Meio ambiente e infecções

Em novembro, a COP30 colocou Belém e a Amazônia no centro do debate global. Mas qualquer discussão sobre preservação ambiental ou mudanças climáticas que ignore a saúde humana estará incompleta. Ecossistemas em transformação, aliados à intensa mobilidade das pessoas, ampliam as portas de entrada para doenças que prosperam em regiões tropicais — florestas, matas e áreas de transição típicas dos biomas brasileiros — e que podem se espalhar para muito além delas.
Entre as principais enfermidades associadas ao ambiente amazônico estão malária, febre maculosa, Doença de Chagas, dengue e outras arboviroses, como zika e chikungunya, além de leishmanioses, febre amarela e doenças relacionadas ao saneamento, como a esquistossomose. A malária ilustra bem essa relação: mais de 99% dos casos brasileiros se concentram na Amazônia, onde segue como grave problema epidemiológico. Pesquisas mostram que o desmatamento modifica o habitat dos mosquitos e pode elevar a transmissão; estimativas indicam que um aumento de 10% na derrubada da vegetação pode resultar em cerca de 3% mais casos.
A Doença de Chagas também merece atenção especial na região. Além da transmissão clássica pelo barbeiro, surtos por via oral — decorrentes do consumo de alimentos contaminados — têm sido recorrentes. Entre 2012 e 2021, quase 39 mil casos suspeitos foram notificados no país, e mais de 80% das confirmações ocorreram por transmissão oral. A rotina da floresta, a circulação de pessoas em áreas naturais e a produção artesanal de alimentos criam um ambiente favorável à disseminação.
A febre maculosa brasileira, transmitida por carrapatos e associada a capivaras, roedores e marsupiais que funcionam como reservatórios, também preocupa. Trata-se de uma doença de evolução rápida e alta letalidade quando o diagnóstico não ocorre de imediato. Registros oficiais entre 2007 e 2025 mostram casos persistentes e distribuídos regionalmente, afetando sobretudo adultos de 20 a 49 anos que vivem próximos a áreas arborizadas ou frequentam ambientes silvestres.
A relação entre ambiente, ocupação humana e doença fica ainda mais evidente nas leishmanioses. A forma tegumentar registrou cerca de 13 mil casos no Brasil em 2023, predominando na Região Norte, frequentemente marcada por desmatamento, garimpo e expansão urbana sobre áreas de mata.

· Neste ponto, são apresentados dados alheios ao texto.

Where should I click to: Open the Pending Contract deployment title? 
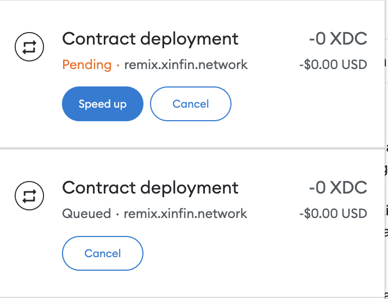pyautogui.click(x=150, y=39)
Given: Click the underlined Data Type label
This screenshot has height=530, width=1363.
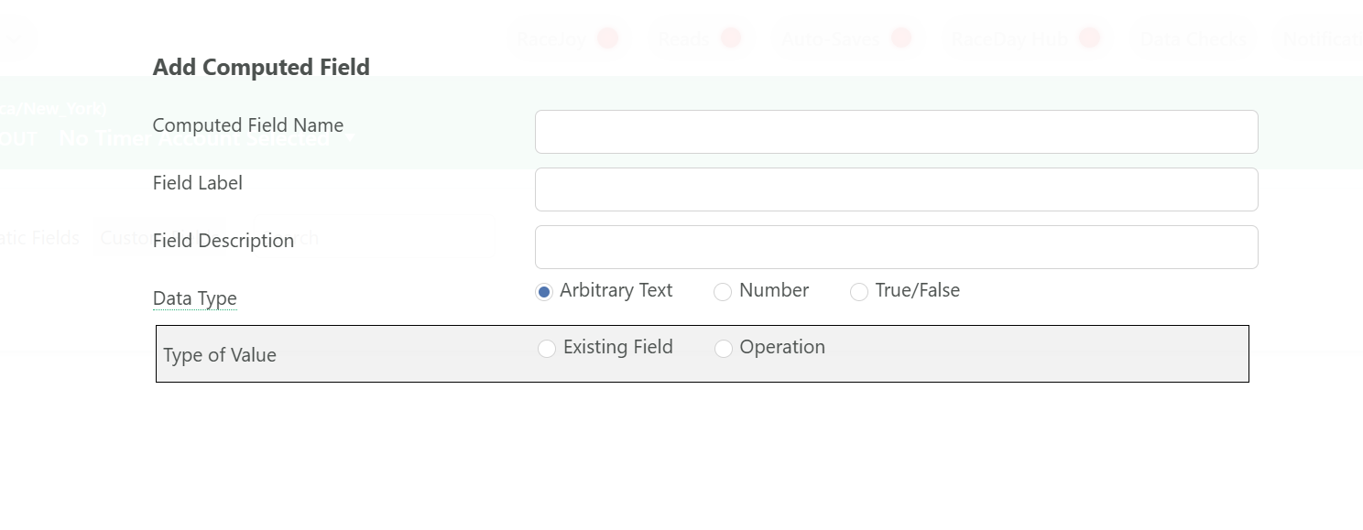Looking at the screenshot, I should tap(195, 298).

Já a leishmaniose visceral, mais presente no Norte e Nordeste, avança sobre centros urbanos de estados como Minas Gerais e São Paulo, reforçando o alerta para mudanças no uso do solo e seu impacto na circulação de vetores. A esquistossomose, por sua vez, segue associada ao saneamento precário e à falta de infraestrutura hídrica adequada.
Diante desse cenário, pensar em saúde pública sem considerar a preservação ambiental é um equívoco estratégico. Reduzir riscos exige um plano integrado que envolva vigilância, políticas sociais, conservação florestal e ações diretas de prevenção.
Do ponto de vista individual e comunitário, isso inclui eliminar criadouros de mosquitos, adotar telas e repelentes, ampliar campanhas de vacinação em áreas vulneráveis, além de garantir diagnóstico e tratamento precoces para reduzir mortalidade e transmissão. No campo estrutural, proteger florestas e regular atividades como mineração e desmatamento é essencial para limitar a exposição humana a vetores e reservatórios — uma estratégia que une saúde e preservação climática.
Também é fundamental adaptar políticas nacionais, reforçar a vigilância epidemiológica em fronteiras florestais, financiar serviços de saúde em comunidades remotas e estimular pesquisas que investiguem como as mudanças ambientais redefinem o risco de doenças.
Em um mundo de clima instável e pressões ecológicas crescentes, preservar a natureza não é apenas um gesto ambiental. É, sobretudo, uma medida preventiva de saúde pública que protege populações vulneráveis e reduz custos futuros com surtos e tratamentos.